If the design is done properly, if the intent is to form a proper business venture, then FIRST based on the current rules and the conversation I had with them earlier this year would be hard pressed to reverse course. Does not mean they can't but so what if they do.
Regardless: FIRST has no business telling anyone what business they are in. For example: I own several business and am an Assistant VP in a huge corporation. FIRST can say whatever they like about me or anyone else. The only thing they can do is throw mud as long as I am a responsible business person. I doubt FIRST will ever stoop to that or it would be very ungracious professionalism.
I bid on the 2015 control system. FIRST said they were going to pass. I put that technology to use in 3 other fields using my existing ventures. In the process of that bid I exposed information about my design and key points of development. In doing that I gave FIRST access they could use to wander off with those ideas. I knew what I was doing and I, as a business person and inventor, managed that risk.
If someone is willing to accept the challenge of creating and maintaining a venture to makes this, approach it outside of the FIRST circles and whatever FIRST does becomes >irrelevant<. So what if they won't let you put whatever you made on the robot. The entire point of FIRST was to achieve goals larger than FIRST itself. So whoever does this has a venture that sells sealed battery enclosures for the Raspberry Pi. I am willing to bet there is a market for that regardless of FIRST and if not you diversify (welcome to small business put on your safety gear it's a bumpy ride).

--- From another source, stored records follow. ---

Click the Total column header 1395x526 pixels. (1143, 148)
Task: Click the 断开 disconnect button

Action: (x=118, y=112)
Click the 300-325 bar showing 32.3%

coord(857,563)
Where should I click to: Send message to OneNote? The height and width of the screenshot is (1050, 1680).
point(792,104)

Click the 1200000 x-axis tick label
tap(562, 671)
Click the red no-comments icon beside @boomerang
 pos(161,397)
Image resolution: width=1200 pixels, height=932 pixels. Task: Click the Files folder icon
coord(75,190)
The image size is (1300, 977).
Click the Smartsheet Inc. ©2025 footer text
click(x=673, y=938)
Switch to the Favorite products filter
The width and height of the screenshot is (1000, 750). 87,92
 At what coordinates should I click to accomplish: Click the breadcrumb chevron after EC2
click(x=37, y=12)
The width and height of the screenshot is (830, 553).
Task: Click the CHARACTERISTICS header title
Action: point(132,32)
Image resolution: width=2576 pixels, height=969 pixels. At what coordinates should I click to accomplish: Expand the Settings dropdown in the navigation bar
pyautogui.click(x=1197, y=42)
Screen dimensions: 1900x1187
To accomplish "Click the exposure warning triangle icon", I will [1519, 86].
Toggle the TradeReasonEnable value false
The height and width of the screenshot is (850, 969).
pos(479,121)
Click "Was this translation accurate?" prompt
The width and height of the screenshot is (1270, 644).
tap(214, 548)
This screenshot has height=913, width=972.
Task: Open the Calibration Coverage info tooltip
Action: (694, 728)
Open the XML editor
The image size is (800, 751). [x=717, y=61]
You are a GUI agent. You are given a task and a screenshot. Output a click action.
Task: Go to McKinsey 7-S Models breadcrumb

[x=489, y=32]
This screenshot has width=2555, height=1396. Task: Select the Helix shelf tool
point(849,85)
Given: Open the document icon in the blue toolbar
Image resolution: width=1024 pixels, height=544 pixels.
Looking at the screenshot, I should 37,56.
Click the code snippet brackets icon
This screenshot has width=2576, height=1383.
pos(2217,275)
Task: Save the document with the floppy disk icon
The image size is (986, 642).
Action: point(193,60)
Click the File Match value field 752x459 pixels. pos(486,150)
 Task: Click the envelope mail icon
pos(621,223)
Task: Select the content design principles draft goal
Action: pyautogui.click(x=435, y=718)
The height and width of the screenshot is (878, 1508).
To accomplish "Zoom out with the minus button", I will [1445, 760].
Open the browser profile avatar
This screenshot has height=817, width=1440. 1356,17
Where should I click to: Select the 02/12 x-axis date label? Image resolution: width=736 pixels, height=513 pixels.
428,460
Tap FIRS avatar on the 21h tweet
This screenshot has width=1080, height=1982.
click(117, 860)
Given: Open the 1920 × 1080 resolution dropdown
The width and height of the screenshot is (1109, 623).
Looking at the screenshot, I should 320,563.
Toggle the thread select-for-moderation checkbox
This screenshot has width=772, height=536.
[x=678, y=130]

Major points of FIRST are to inspire and to educate. If that creates:
1. A new business with potential employees.
2. A student who is interested in learning about manufacturing and all it entails.
3. An avenue to incubate ideas.
Then FIRST has achieved the goals it set forth.
Course Yash101 really has to ask if this huge challenge is something worthwhile to pursue.
Cause soon enough you will be dealing with: lawyers, the State, the Feds, insurance companies and real deadlines.
Do not underestimate the pressure or the complications: good businesses and people fail all the time.
The good news is that with a finite scope of the project outlined, examples elsewhere of similar attempts, this is something a student could aspire to do. Though I grant all those with concerns: mind the safety aspects and do not underestimate the technical challenges (I have built several charging systems for electric vehicles, electronics and military application there are many crucial subtle details that must be considered and all of them are irrelevant to the casual onlooker - it may not be all that interesting to the onlooker but engineers need to be concerned with it).